So far, the police seem unable to do much about all these explosions in the city. To what extent can digital surveillance contribute to stopping these attacks?
“Research shows that cameras have very little preventive effect. In addition, the big problem here is that where you want to film has become more and more diffuse. Twenty years ago you could simply watch a street where a criminal lived, now it’s a whole network of family and friends who are being threatened and who live all over the place. So if you’re talking about digital surveillance, I have little confidence in that.”
So what kind of surveillance do you have confidence in?
“Analogue surveillance, the human approach. Where police officers build a relationship with people in the neighbourhood, who can then see things and notify the police or even intervene. But this requires trust in the police, and that’s a major problem. In districts such as Hillesluis and Bloemhof, the level of trust in the police is much lower than the national average. If you ask the Dutch population whether they have confidence in the police or have a good relationship with them, about 70 percent will say ‘yes’ nationally whereas the figure is around 50 percent in these districts. And this affects the amount of information available to the police in these neighbourhoods, which makes it difficult to prevent these attacks.”
Marc Schuilenburg is professor of Digital Surveillance at Erasmus University Rotterdam and assistant professor of Criminology at VU University Amsterdam. He has written several books on security, such as The Securization of Society (2015).
At the same time, you see more and more cameras everywhere these days, which gives the impression that the police have more confidence in cameras than in their own district police officers with good connections in the district.
“Yes, just to be clear: cameras can be useful for detecting the perpetrators, although of course you are already too late as the explosion has already happened. But there is a persistent belief that you can prevent crime with cameras. You see an increasing emphasis on data and technology among the police. This could be called a kind of surveillance solutionism: the belief in digital technology as the leading solution to the security issue. The human factor is actually much more effective when it comes to preventing crime, but it is undermined by this emphasis on technology.”

#### Records for this task:
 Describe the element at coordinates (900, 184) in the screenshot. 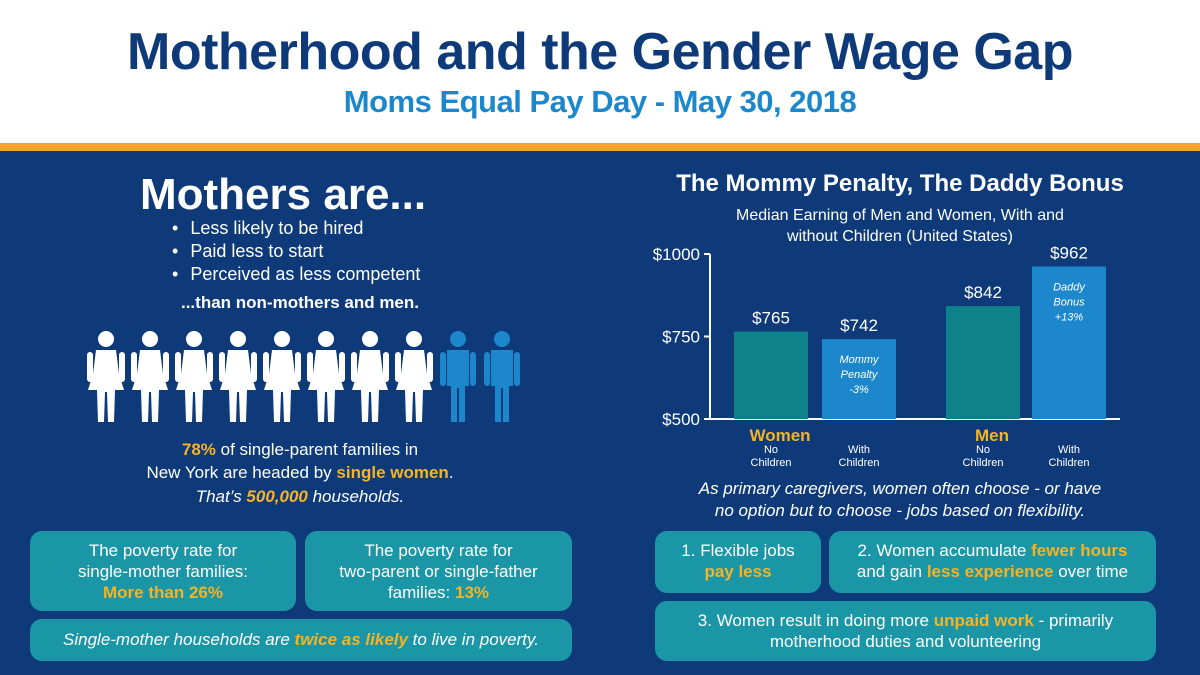

I see `chart-title: The Mommy Penalty, The Daddy Bonus` at that location.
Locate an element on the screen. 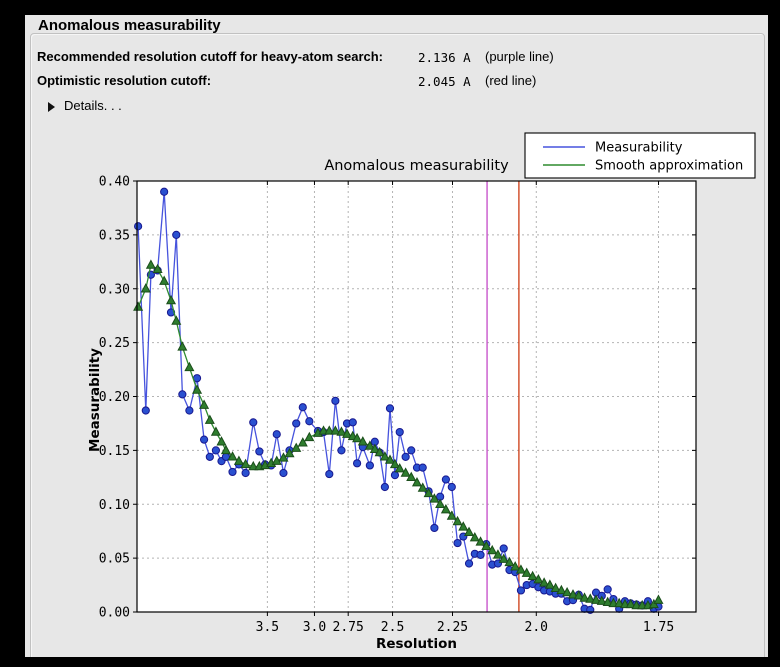 Image resolution: width=780 pixels, height=667 pixels. disclosure-triangle-icon is located at coordinates (52, 107).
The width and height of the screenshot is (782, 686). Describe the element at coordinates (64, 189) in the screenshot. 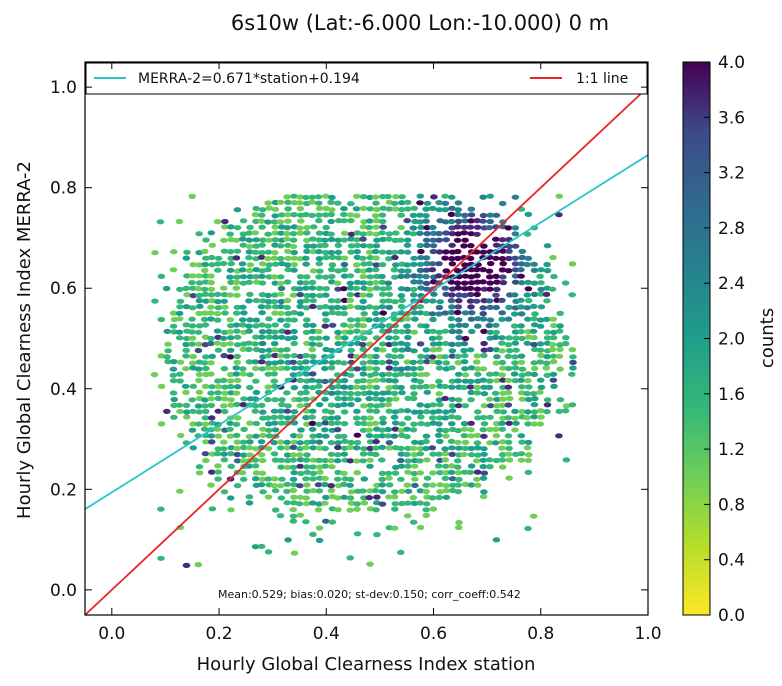

I see `y-tick-label: 0.8` at that location.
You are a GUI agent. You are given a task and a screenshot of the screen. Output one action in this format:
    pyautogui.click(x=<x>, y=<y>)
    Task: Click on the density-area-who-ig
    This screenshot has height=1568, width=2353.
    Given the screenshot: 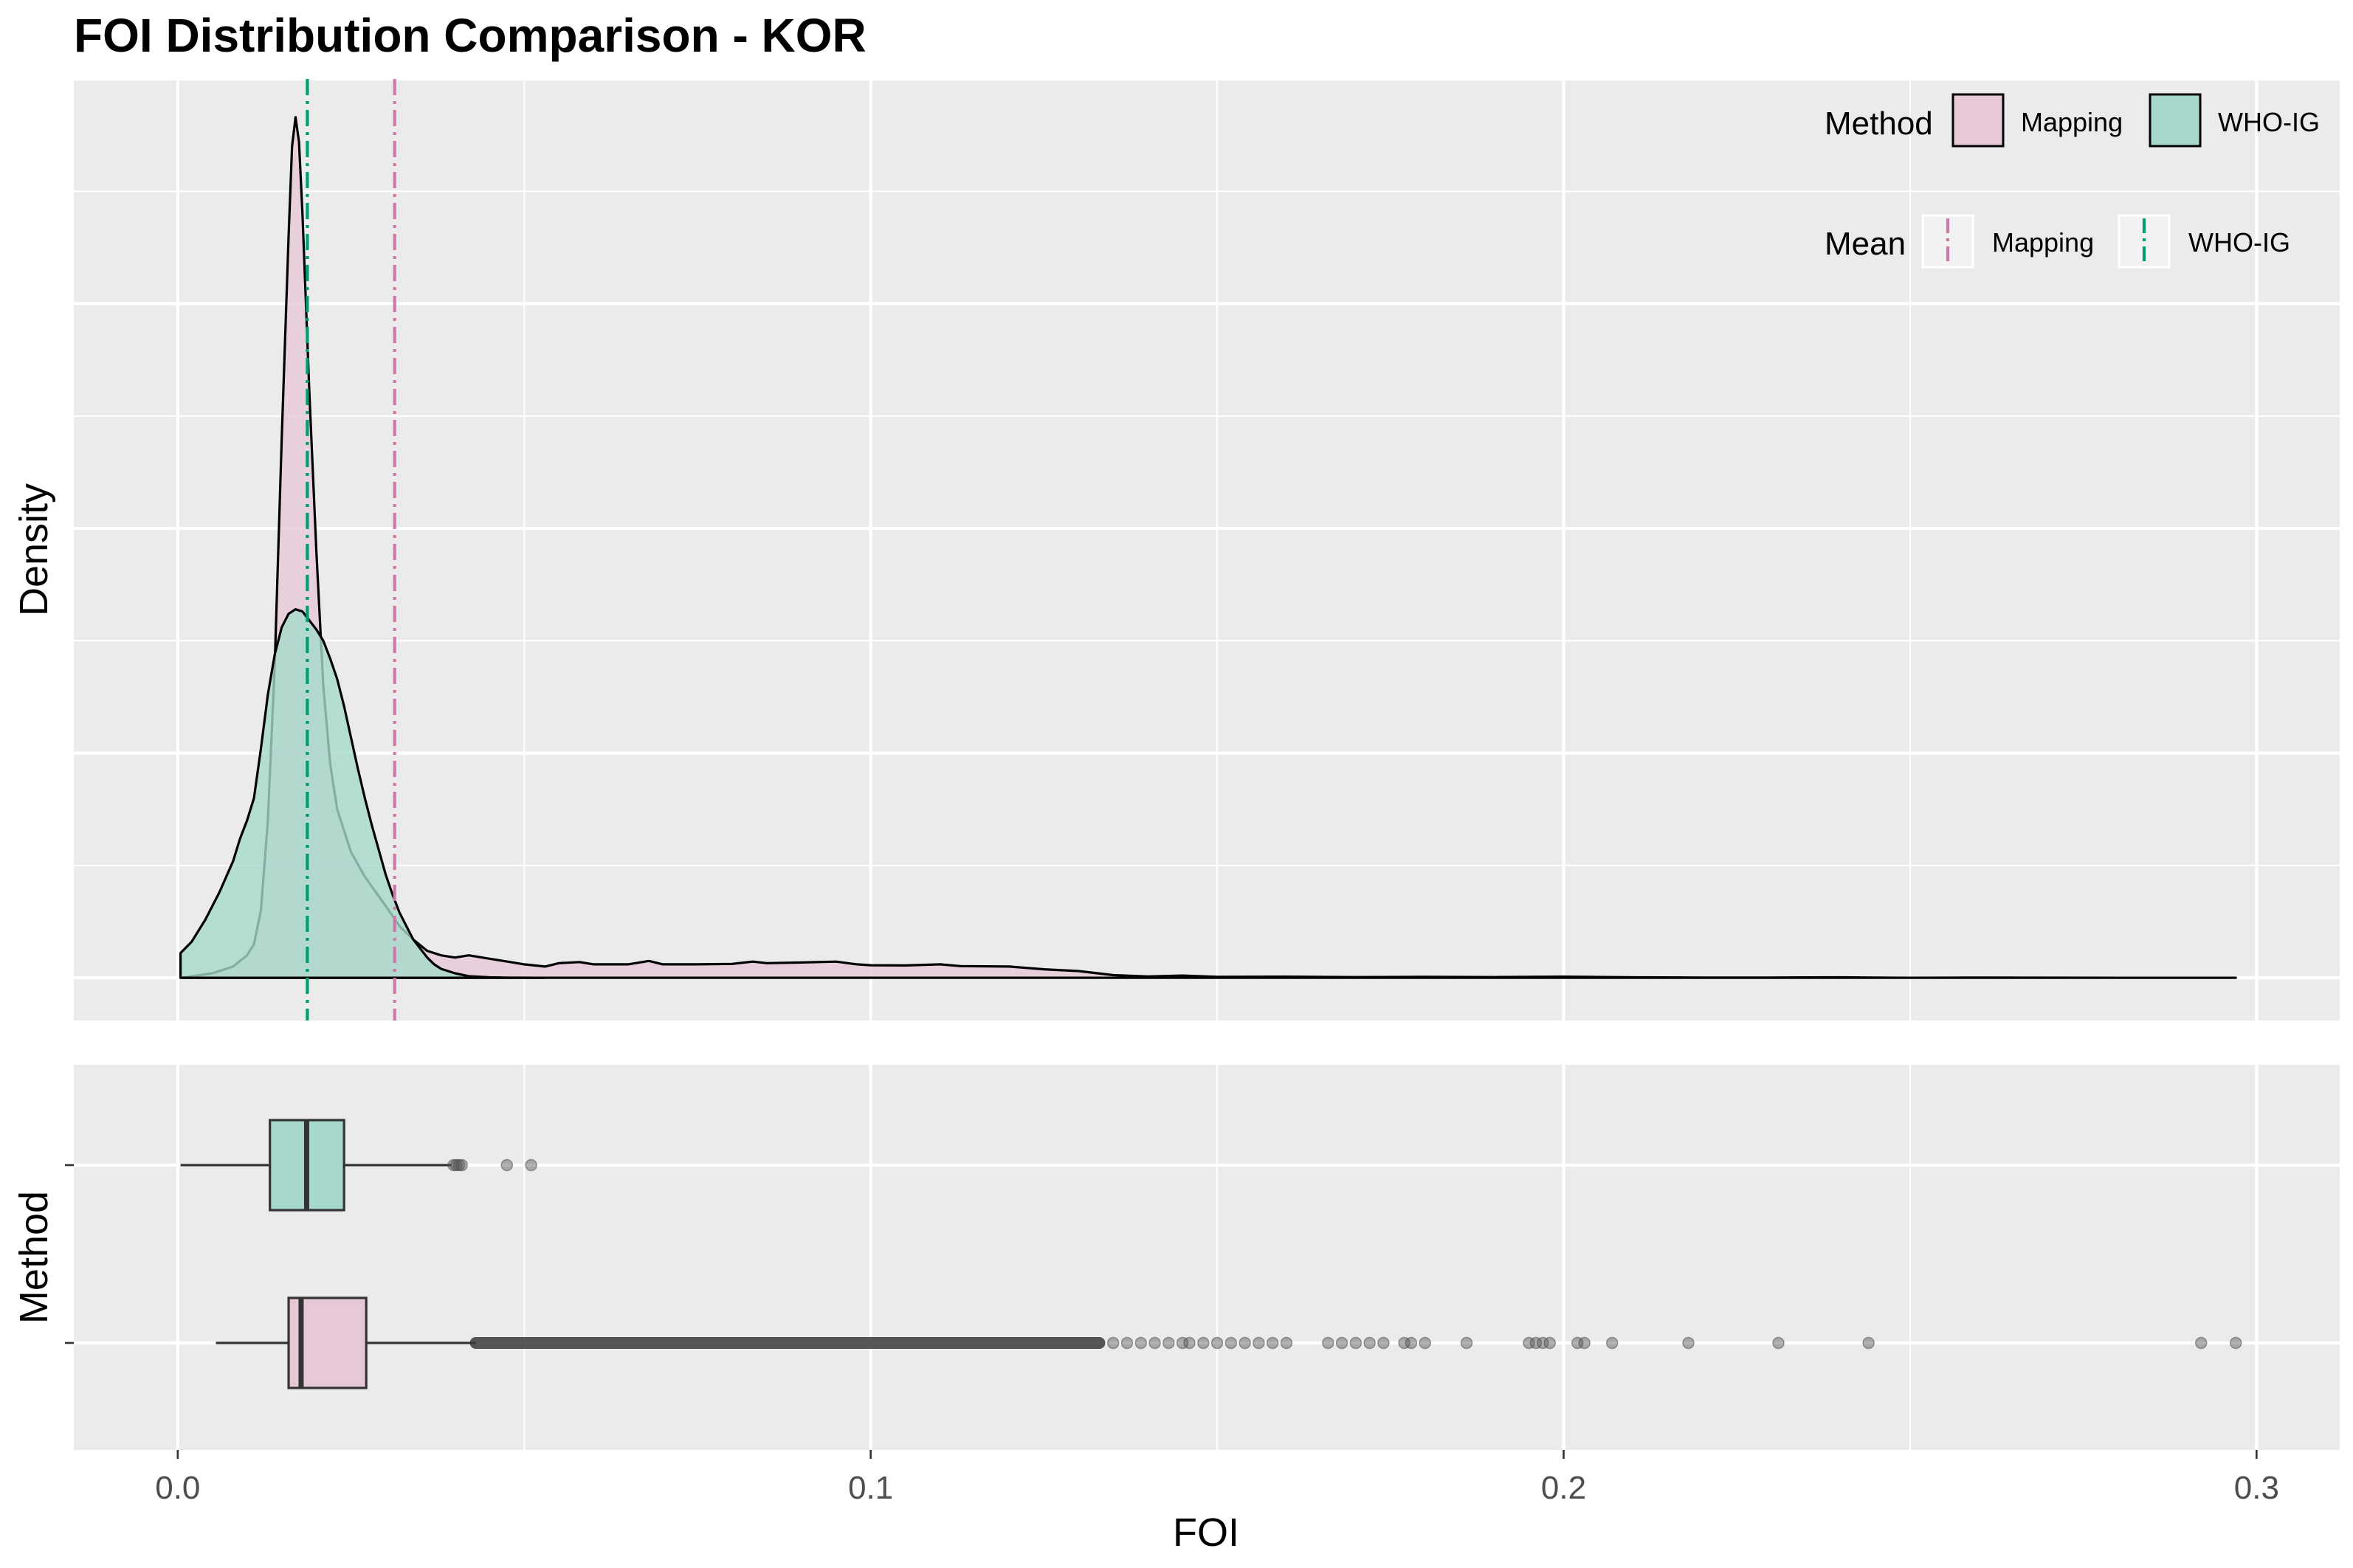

#### Tasks to complete:
a: Decide whether each statement below agrees with the interview on digital surveillance. Answer yes or no for each, and quote the words from the interview that decide it.
(i) In Hillesluis and Bloemhof, about half of residents say they have confidence in the police.
(ii) Research shows that cameras have a strong preventive effect on crime.
(iii) Cameras can help in detecting the perpetrators of attacks.
b: Extract the stretch of the records from their start through the line containing "Mommy Penalty, The", including both ends, and leave out the pictures.
The text and the records have no connection to each other.

#### Solutions:
a:
(i) Yes: "the figure is around 50 percent in these districts"
(ii) No: "Research shows that cameras have very little preventive effect."
(iii) Yes: "cameras can be useful for detecting the perpetrators"

b:
 Describe the element at coordinates (900, 184) in the screenshot. 

I see `chart-title: The Mommy Penalty, The Daddy Bonus` at that location.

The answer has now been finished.